# Short exercise A:
Reproduce, unchanged, the stretch of the records from the line that contains "Click the search magnifier icon" through the line that contains "Click the star".

# Golf at Binton



## artona (Jan 19, 2006)

Hi

Any golfers fancy slipping out for a quick round during the Binton Rally, maybe Saturday Morning

stew


----------



## klubnomad (Mar 6, 2006)

I may be able to get away. where is the course and what is the Par?

Dave

656


----------



## fdhadi (May 9, 2005)

Sounds good,

Will have to see what the girls (wife & 2 children + dog) could do for a few hrs.

Must remember to bring my clubs!!!!!!! :wink:


----------



## artona (Jan 19, 2006)

Hi Dave and Frank (and anyone who fancies it)

There would appear to be 10 golf course with 8 miles of Binton. I would not mind which but I think we would need to book before we go. Maybe see who else is interested over the next few days and then book up one. If we start at eight am we will be back for 12noon when the wives etc will be just getting up :lol: 

stew


----------



## klubnomad (Mar 6, 2006)

Stew

I just need to see if it's ok with Ed, as she will be travelling to Binton on Saturday morning. Would not want to be away from the van when she arrives as she will need a cuppa when she get there. I would guess it will be ok tho if we get an early start. Problem will be how are we getting to the course?

dave

656


----------



## artona (Jan 19, 2006)

Hi Dave

Will have to get a taxi to the course, Shona will provide coffee etc to any golf widows

stew


----------



## klubnomad (Mar 6, 2006)

golf will now be ok, providing it's not raining. I dont do rain. 8O


----------



## claypigeon (May 9, 2005)

Hi golfers there is a course approx 2 miles down the road called Bidford Grange i dont know if you have to book phone no 01789 490319.

Dave


----------



## klubnomad (Mar 6, 2006)

There are some long holes on this one 8O

 Bidford Grange


----------



## artona (Jan 19, 2006)

Hi

Well done Dave, we have a definate two ball, maybe three if Frank can make it, anyone else fancy it

stew


----------



## 96088 (Aug 22, 2005)

Hi Guys

If you do get the game of golf organised at Bidford Grange would you mind posting or PMing me a quick review of the course and facilities.

Reason

I am starting work on our golf societys 2007 event diary and one of the deals on this club's website looks almost too good to be true.

Thanks in advance


----------



## 88781 (May 9, 2005)

Depending on arrival time Stew, I may be able catch up and do the back nine with you,..  

Dave :wink:


----------



## artona (Jan 19, 2006)

Hi Dave

what time do you expect to arrive

stew


----------



## 88781 (May 9, 2005)

Unsure Stew, Mandy may have to go in to work ... :roll:


----------



## artona (Jan 19, 2006)

Hi Dave

No problem mate just carry your own bag. There is a express train later on Saturday from your home town to Binton so Mandy will be Okay :lol: 

ducking Stew


----------



## pneumatician (May 1, 2005)

# Extracted entries:
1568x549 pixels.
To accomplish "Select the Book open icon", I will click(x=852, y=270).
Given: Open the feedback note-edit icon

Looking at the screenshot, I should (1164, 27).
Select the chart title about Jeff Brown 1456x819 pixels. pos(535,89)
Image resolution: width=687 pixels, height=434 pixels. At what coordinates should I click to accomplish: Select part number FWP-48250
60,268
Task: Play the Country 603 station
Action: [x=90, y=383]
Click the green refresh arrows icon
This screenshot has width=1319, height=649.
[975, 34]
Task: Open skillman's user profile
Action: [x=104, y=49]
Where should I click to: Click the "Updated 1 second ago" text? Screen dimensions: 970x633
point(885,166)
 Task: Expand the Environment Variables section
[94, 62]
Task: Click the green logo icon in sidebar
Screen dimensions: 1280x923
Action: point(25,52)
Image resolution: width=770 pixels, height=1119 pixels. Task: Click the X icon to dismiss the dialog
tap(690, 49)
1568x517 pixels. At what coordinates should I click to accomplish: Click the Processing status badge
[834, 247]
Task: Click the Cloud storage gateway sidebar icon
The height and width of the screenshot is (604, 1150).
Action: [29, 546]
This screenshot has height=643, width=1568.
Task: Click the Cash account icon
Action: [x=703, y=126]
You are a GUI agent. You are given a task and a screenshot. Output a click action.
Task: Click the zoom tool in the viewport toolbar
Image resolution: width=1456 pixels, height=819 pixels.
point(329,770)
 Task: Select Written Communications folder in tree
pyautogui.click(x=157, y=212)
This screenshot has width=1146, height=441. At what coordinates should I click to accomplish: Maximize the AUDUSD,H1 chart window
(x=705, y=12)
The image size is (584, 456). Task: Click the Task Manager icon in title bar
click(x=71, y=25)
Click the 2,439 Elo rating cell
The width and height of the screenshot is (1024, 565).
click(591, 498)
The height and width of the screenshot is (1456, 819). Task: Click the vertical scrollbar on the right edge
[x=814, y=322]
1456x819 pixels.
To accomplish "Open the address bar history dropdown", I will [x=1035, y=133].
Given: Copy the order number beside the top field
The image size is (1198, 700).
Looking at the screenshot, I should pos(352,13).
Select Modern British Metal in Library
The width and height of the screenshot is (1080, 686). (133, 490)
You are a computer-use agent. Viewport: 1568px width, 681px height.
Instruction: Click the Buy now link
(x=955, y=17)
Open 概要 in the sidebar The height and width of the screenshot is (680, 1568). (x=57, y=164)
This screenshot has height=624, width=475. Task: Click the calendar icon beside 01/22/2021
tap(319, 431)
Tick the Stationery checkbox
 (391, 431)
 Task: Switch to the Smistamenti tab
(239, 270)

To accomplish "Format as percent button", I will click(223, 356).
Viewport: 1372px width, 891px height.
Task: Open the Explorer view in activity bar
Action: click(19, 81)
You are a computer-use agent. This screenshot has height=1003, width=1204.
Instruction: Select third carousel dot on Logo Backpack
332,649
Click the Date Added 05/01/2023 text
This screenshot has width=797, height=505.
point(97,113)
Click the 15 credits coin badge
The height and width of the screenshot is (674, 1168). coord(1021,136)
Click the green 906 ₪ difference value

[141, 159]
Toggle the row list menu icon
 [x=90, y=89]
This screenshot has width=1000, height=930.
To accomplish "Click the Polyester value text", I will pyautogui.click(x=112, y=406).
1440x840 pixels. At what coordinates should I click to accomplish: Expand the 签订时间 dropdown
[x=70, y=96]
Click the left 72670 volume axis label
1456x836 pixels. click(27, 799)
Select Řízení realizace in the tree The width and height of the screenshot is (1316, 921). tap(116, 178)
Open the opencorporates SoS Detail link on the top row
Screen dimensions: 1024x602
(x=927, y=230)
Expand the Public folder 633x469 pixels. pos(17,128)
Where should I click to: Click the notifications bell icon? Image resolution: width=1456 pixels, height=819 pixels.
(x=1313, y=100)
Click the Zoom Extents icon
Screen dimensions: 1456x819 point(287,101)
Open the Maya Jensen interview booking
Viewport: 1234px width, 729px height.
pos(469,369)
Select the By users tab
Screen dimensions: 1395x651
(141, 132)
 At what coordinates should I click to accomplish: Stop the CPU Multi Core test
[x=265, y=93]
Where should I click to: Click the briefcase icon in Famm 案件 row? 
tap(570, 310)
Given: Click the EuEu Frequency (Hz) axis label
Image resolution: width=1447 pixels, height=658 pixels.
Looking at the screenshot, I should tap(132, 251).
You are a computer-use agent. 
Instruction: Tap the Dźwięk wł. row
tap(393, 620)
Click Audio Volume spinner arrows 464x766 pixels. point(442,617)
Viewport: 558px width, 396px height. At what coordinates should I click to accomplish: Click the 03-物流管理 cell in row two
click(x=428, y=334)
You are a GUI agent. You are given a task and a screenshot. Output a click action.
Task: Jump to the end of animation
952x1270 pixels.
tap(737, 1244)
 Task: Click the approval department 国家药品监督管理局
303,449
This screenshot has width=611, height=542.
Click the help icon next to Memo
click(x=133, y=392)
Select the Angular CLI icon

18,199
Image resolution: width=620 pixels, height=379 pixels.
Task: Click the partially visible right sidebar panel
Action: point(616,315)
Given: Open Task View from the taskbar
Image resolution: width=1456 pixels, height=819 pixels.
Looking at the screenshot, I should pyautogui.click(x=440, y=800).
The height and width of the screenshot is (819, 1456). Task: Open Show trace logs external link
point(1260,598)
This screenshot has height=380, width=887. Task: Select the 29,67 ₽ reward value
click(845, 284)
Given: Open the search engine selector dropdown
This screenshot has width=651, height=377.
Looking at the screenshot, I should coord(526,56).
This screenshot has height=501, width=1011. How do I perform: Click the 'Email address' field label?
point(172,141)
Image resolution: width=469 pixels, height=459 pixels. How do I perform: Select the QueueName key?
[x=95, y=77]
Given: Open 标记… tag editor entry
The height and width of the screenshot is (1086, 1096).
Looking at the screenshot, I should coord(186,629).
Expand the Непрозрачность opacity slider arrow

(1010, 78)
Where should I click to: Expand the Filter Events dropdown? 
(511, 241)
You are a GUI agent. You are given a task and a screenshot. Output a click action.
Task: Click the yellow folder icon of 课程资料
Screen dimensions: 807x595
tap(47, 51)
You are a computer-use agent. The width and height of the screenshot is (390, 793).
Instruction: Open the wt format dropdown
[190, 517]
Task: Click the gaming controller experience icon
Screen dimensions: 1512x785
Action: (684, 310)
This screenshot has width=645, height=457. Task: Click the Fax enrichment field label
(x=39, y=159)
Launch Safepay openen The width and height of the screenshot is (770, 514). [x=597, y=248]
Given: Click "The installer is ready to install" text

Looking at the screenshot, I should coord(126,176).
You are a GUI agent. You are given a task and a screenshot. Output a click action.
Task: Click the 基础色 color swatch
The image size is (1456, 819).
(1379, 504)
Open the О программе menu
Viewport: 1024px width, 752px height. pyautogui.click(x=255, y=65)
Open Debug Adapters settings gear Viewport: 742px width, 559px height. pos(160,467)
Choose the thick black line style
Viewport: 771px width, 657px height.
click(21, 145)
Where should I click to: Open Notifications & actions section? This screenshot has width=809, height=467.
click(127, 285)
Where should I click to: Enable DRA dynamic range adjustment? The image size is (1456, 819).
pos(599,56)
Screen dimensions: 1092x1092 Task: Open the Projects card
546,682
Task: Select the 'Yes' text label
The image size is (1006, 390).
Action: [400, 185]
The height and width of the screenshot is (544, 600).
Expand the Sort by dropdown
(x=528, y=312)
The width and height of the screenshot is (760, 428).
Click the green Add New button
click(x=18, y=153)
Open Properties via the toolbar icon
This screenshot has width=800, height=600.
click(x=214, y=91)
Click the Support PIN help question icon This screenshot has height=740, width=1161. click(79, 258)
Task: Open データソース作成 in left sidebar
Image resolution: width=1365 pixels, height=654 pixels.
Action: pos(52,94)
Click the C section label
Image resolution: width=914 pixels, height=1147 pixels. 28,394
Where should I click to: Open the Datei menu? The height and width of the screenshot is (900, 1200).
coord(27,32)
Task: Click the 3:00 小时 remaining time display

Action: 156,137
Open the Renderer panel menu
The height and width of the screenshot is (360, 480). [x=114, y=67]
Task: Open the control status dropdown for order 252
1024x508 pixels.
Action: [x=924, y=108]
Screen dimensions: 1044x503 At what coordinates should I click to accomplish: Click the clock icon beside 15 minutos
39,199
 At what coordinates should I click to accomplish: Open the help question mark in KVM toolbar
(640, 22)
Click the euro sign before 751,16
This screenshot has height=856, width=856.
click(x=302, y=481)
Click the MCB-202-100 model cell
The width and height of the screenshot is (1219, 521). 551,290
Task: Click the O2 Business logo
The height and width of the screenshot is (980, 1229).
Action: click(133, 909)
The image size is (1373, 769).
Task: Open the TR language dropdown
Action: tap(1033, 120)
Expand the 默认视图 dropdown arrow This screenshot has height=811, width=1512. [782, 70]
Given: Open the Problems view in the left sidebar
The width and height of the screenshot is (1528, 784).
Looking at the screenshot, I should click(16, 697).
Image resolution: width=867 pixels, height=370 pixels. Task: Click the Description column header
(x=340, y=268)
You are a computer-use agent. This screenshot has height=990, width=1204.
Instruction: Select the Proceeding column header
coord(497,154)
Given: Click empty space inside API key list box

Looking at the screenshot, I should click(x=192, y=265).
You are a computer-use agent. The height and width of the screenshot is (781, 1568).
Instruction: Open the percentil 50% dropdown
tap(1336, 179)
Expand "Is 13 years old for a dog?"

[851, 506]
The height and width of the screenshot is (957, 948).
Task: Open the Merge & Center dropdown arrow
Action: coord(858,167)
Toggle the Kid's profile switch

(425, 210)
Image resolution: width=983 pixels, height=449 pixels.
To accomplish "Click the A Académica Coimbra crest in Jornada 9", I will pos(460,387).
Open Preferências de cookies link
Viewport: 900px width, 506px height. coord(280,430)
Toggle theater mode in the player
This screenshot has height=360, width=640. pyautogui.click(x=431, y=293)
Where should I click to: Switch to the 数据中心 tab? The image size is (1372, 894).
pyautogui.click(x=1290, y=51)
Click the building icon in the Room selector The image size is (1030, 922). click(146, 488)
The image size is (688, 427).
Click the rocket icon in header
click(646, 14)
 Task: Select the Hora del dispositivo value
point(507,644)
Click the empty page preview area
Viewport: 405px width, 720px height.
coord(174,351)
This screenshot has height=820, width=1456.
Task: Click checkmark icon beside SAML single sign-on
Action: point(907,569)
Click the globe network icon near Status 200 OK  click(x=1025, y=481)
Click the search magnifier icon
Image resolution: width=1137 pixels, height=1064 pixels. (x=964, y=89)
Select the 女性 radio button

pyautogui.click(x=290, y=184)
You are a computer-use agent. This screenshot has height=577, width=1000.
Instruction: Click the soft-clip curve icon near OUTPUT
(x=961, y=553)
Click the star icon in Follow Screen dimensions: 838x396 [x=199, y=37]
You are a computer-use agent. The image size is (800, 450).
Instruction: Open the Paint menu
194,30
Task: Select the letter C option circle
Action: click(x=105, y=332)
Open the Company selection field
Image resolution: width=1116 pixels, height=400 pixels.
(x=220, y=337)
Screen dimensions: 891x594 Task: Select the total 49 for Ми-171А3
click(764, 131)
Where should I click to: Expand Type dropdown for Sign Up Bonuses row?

# Short exercise B:
In the forum thread on golf at Binton, rewrite the stretch from "## 96088 (Aug" through "to be true.", changing "review" to "report".

# Worked solution A:
Click the search magnifier icon
Image resolution: width=1137 pixels, height=1064 pixels. (x=964, y=89)
Select the 女性 radio button

pyautogui.click(x=290, y=184)
You are a computer-use agent. This screenshot has height=577, width=1000.
Instruction: Click the soft-clip curve icon near OUTPUT
(x=961, y=553)
Click the star icon in Follow Screen dimensions: 838x396 [x=199, y=37]

# Worked solution B:
## 96088 (Aug 22, 2005)

Hi Guys

If you do get the game of golf organised at Bidford Grange would you mind posting or PMing me a quick report of the course and facilities.

Reason

I am starting work on our golf societys 2007 event diary and one of the deals on this club's website looks almost too good to be true.